On average, 18 percent of households said they were likely to default on a loan in the next 12 months. Yet almost 50 percent of higher income households said they were likely to default. Of that group, around 80 percent said their expenses were higher than their income.

Let’s come up for air. No matter how much money you make, mismanaging it can have serious consequences. Almost 40 percent of higher income households have more expenses than they do income.

Now comes the surprising part. Households that were likely to default on a loan had plans to take on even more debt at a higher clip than households not likely to default.

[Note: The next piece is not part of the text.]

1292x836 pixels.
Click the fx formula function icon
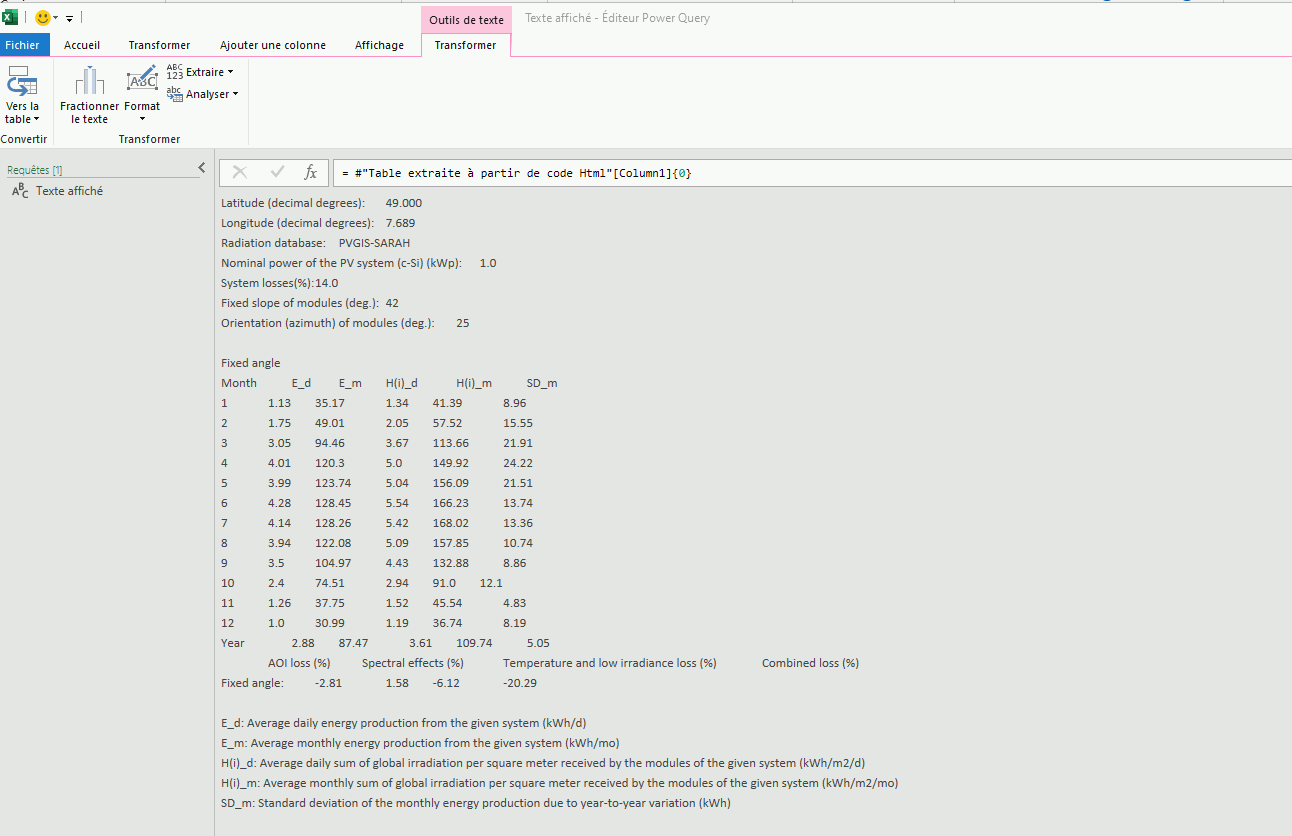point(310,173)
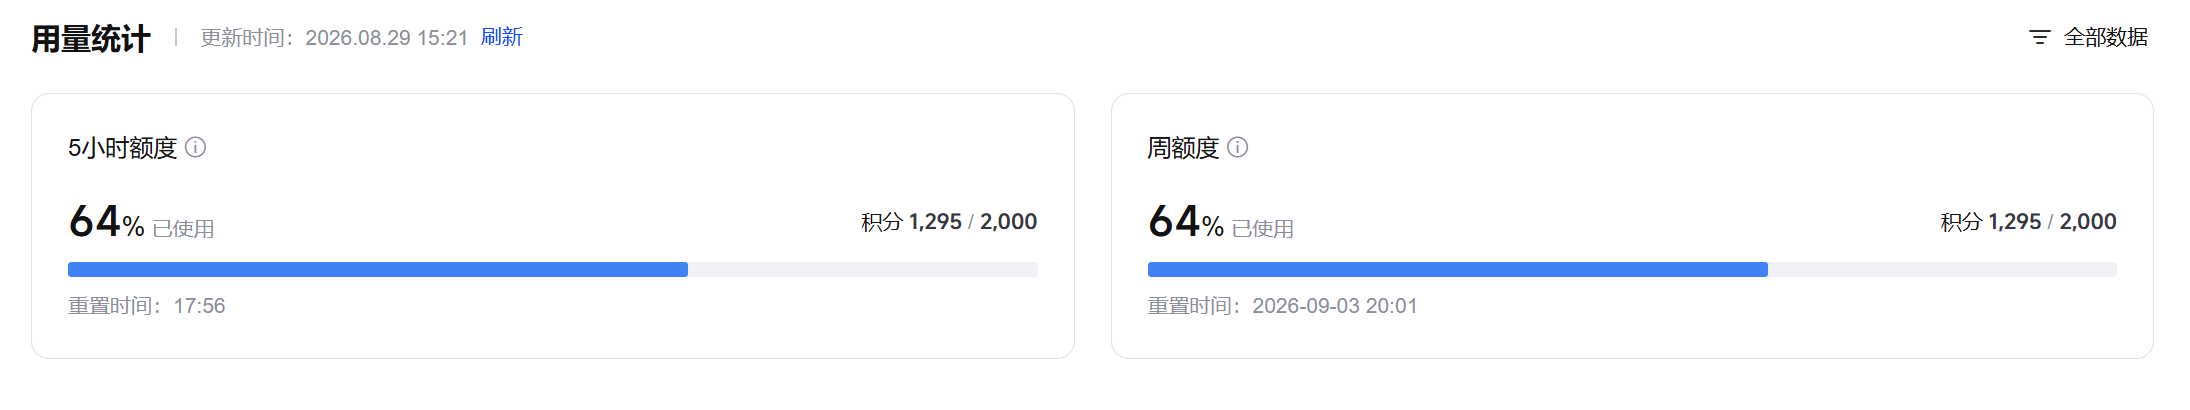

  • 57 percent of likely defaulting households were planning on purchasing a home
  • 27 percent were likely going to buy a car
  • 14 percent were likely going to buy a motorcycle
  • 18 percent were likely going to buy an RV

This is a group where almost 80 percent are already spending more than they earn, and a fair amount of them earn a lot. Next they were asked what would be the cause of them defaulting on a loan payment.

The top four answers were:

  • Reduced income
  • Increased expenses, both normal and for medical reasons
  • Maxing out their credit limit

Now I’m not crazy, but those seem like problems that can be taken care of with planning and a little bit of budgeting.

Save Money

Both reduced income and increased expenses can be covered by having an emergency fund and other savings that can replace a month or three of income. Finding space in your income to save 10 percent before you start doing other things can make building your savings simple as long as you can leave it alone.

Pay Off Credit Cards

If your credit balance is decreasing you won’t have to worry about bumping up against your credit limit and maxing out your cards. Granted, that is exactly what eventually happens when you’re spending more money than you’re bringing in.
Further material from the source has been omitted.